Problem details ->
Below are some records; return each one exactly.

=== Record extracts ===

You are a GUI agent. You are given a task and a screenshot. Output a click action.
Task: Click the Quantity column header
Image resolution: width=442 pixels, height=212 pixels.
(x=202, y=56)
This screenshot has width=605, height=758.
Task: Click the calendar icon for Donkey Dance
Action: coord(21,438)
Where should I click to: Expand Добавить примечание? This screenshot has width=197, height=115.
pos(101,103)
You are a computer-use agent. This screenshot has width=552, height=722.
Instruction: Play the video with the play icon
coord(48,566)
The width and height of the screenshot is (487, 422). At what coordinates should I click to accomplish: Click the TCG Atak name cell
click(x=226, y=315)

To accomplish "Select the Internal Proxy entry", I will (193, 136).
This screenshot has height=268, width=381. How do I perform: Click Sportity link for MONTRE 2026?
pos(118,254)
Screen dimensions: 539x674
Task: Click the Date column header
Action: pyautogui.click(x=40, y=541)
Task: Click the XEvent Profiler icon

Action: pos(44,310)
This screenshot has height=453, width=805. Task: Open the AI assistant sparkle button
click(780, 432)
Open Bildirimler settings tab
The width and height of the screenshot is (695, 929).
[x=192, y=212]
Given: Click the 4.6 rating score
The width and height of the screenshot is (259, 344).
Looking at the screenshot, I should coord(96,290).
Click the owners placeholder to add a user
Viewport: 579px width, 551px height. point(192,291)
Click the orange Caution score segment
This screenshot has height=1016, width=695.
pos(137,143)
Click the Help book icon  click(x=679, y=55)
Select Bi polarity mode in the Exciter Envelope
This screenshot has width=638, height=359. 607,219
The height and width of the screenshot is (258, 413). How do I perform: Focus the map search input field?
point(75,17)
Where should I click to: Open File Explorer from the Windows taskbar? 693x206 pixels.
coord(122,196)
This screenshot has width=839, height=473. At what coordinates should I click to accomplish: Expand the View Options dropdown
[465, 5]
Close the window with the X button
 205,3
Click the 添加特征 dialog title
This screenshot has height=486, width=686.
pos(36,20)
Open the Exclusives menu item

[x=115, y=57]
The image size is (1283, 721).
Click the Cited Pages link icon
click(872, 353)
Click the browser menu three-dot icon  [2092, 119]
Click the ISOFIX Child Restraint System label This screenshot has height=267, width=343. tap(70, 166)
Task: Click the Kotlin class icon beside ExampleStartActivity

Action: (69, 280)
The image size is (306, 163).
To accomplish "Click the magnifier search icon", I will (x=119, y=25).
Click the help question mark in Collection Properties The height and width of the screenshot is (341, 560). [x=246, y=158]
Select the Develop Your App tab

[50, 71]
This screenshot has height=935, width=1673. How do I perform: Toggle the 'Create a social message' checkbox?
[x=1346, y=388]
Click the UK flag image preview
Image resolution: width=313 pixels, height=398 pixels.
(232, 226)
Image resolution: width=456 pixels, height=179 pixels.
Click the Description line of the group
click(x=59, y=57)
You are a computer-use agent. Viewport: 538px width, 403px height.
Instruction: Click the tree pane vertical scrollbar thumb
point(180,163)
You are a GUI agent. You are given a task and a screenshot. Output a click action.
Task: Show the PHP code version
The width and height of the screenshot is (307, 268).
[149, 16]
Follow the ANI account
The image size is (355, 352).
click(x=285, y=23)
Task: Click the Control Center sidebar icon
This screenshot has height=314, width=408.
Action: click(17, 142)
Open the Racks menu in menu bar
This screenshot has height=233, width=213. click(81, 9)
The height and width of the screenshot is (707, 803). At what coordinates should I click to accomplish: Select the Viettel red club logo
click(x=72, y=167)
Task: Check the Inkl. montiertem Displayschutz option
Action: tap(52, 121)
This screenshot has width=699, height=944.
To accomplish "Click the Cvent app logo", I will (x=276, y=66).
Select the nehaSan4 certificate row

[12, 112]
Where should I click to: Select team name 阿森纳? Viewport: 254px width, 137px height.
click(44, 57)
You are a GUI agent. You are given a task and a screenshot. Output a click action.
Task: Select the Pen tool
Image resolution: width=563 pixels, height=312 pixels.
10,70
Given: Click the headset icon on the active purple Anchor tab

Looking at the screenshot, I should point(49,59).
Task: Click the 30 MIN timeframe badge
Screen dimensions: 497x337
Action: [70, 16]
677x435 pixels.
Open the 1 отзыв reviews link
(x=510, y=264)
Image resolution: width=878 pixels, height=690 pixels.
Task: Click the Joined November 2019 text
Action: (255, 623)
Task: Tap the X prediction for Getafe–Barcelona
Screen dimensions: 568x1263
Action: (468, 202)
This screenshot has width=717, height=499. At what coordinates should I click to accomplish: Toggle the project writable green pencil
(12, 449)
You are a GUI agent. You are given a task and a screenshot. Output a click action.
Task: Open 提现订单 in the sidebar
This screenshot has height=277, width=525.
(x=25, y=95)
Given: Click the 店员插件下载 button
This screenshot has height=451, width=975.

===

Reply to the task ->
You are a GUI agent. You are given a task and a screenshot. Output a click action.
Task: Click the Quantity column header
Image resolution: width=442 pixels, height=212 pixels.
(x=202, y=56)
This screenshot has width=605, height=758.
Task: Click the calendar icon for Donkey Dance
Action: coord(21,438)
Where should I click to: Expand Добавить примечание? This screenshot has width=197, height=115.
pos(101,103)
You are a computer-use agent. This screenshot has width=552, height=722.
Instruction: Play the video with the play icon
coord(48,566)
The width and height of the screenshot is (487, 422). At what coordinates should I click to accomplish: Click the TCG Atak name cell
click(x=226, y=315)

To accomplish "Select the Internal Proxy entry", I will (193, 136).
This screenshot has height=268, width=381. How do I perform: Click Sportity link for MONTRE 2026?
pos(118,254)
Screen dimensions: 539x674
Task: Click the Date column header
Action: pyautogui.click(x=40, y=541)
Task: Click the XEvent Profiler icon

Action: pos(44,310)
This screenshot has height=453, width=805. Task: Open the AI assistant sparkle button
click(780, 432)
Open Bildirimler settings tab
The width and height of the screenshot is (695, 929).
[x=192, y=212]
Given: Click the 4.6 rating score
The width and height of the screenshot is (259, 344).
Looking at the screenshot, I should coord(96,290).
Click the owners placeholder to add a user
Viewport: 579px width, 551px height. point(192,291)
Click the orange Caution score segment
This screenshot has height=1016, width=695.
pos(137,143)
Click the Help book icon  click(x=679, y=55)
Select Bi polarity mode in the Exciter Envelope
This screenshot has width=638, height=359. 607,219
The height and width of the screenshot is (258, 413). How do I perform: Focus the map search input field?
point(75,17)
Where should I click to: Open File Explorer from the Windows taskbar? 693x206 pixels.
coord(122,196)
This screenshot has width=839, height=473. At what coordinates should I click to accomplish: Expand the View Options dropdown
[465, 5]
Close the window with the X button
 205,3
Click the 添加特征 dialog title
This screenshot has height=486, width=686.
pos(36,20)
Open the Exclusives menu item

[x=115, y=57]
The image size is (1283, 721).
Click the Cited Pages link icon
click(872, 353)
Click the browser menu three-dot icon  [2092, 119]
Click the ISOFIX Child Restraint System label This screenshot has height=267, width=343. tap(70, 166)
Task: Click the Kotlin class icon beside ExampleStartActivity

Action: (69, 280)
The image size is (306, 163).
To accomplish "Click the magnifier search icon", I will (x=119, y=25).
Click the help question mark in Collection Properties The height and width of the screenshot is (341, 560). [x=246, y=158]
Select the Develop Your App tab

[50, 71]
This screenshot has height=935, width=1673. How do I perform: Toggle the 'Create a social message' checkbox?
[x=1346, y=388]
Click the UK flag image preview
Image resolution: width=313 pixels, height=398 pixels.
(232, 226)
Image resolution: width=456 pixels, height=179 pixels.
Click the Description line of the group
click(x=59, y=57)
You are a computer-use agent. Viewport: 538px width, 403px height.
Instruction: Click the tree pane vertical scrollbar thumb
point(180,163)
You are a GUI agent. You are given a task and a screenshot. Output a click action.
Task: Show the PHP code version
The width and height of the screenshot is (307, 268).
[149, 16]
Follow the ANI account
The image size is (355, 352).
click(x=285, y=23)
Task: Click the Control Center sidebar icon
This screenshot has height=314, width=408.
Action: click(17, 142)
Open the Racks menu in menu bar
This screenshot has height=233, width=213. click(81, 9)
The height and width of the screenshot is (707, 803). At what coordinates should I click to accomplish: Select the Viettel red club logo
click(x=72, y=167)
Task: Check the Inkl. montiertem Displayschutz option
Action: tap(52, 121)
This screenshot has width=699, height=944.
To accomplish "Click the Cvent app logo", I will (x=276, y=66).
Select the nehaSan4 certificate row

[12, 112]
Where should I click to: Select team name 阿森纳? Viewport: 254px width, 137px height.
click(44, 57)
You are a GUI agent. You are given a task and a screenshot. Output a click action.
Task: Select the Pen tool
Image resolution: width=563 pixels, height=312 pixels.
10,70
Given: Click the headset icon on the active purple Anchor tab

Looking at the screenshot, I should point(49,59).
Task: Click the 30 MIN timeframe badge
Screen dimensions: 497x337
Action: [70, 16]
677x435 pixels.
Open the 1 отзыв reviews link
(x=510, y=264)
Image resolution: width=878 pixels, height=690 pixels.
Task: Click the Joined November 2019 text
Action: (255, 623)
Task: Tap the X prediction for Getafe–Barcelona
Screen dimensions: 568x1263
Action: (468, 202)
This screenshot has width=717, height=499. At what coordinates should I click to accomplish: Toggle the project writable green pencil
(12, 449)
You are a GUI agent. You are given a task and a screenshot. Output a click action.
Task: Open 提现订单 in the sidebar
This screenshot has height=277, width=525.
(x=25, y=95)
Given: Click the 店员插件下载 button
This screenshot has height=451, width=975.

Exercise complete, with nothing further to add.